* _WHAT IS ASKED_
Return every line in the records below that contains the string "Viewport".

-- Begin --

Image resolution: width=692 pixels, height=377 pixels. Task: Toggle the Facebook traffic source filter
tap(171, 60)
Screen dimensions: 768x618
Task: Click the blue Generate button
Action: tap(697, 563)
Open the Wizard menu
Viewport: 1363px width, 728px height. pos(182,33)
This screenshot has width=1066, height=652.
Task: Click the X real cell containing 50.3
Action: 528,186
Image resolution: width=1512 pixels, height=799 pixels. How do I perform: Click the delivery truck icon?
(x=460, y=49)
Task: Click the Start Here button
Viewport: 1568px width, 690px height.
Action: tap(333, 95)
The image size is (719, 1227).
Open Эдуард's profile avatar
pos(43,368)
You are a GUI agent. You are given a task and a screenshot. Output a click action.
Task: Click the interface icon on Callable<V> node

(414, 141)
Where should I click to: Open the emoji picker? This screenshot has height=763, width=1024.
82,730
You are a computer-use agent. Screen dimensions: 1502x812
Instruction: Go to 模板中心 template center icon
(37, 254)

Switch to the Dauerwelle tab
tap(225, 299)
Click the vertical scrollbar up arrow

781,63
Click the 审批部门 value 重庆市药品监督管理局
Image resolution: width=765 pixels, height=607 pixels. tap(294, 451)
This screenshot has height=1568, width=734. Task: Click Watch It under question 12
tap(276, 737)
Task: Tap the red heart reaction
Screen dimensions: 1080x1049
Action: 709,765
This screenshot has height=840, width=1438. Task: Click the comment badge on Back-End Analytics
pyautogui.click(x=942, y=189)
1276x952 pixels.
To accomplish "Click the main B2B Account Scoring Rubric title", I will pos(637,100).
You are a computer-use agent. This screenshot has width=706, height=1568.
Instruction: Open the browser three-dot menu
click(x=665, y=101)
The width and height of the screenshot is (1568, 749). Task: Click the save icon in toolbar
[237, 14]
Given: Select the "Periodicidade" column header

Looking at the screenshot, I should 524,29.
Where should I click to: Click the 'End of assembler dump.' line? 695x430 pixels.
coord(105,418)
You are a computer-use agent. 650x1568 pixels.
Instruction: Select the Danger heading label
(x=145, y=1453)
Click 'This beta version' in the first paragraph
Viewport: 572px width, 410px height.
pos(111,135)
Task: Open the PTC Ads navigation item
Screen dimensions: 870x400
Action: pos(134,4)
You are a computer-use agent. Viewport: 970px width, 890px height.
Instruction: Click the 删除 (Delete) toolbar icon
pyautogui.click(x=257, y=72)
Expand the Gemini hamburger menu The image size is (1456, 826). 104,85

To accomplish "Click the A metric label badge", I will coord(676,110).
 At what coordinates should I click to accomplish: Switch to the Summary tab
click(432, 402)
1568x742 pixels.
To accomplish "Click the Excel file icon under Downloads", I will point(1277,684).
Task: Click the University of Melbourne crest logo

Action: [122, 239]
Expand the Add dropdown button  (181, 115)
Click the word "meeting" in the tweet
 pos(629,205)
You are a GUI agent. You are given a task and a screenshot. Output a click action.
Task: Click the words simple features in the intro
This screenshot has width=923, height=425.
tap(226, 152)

-- End --

* _FINAL ANSWER_
Viewport: 1363px width, 728px height. pos(182,33)
Viewport: 1568px width, 690px height.
Viewport: 572px width, 410px height.
You are a computer-use agent. Viewport: 970px width, 890px height.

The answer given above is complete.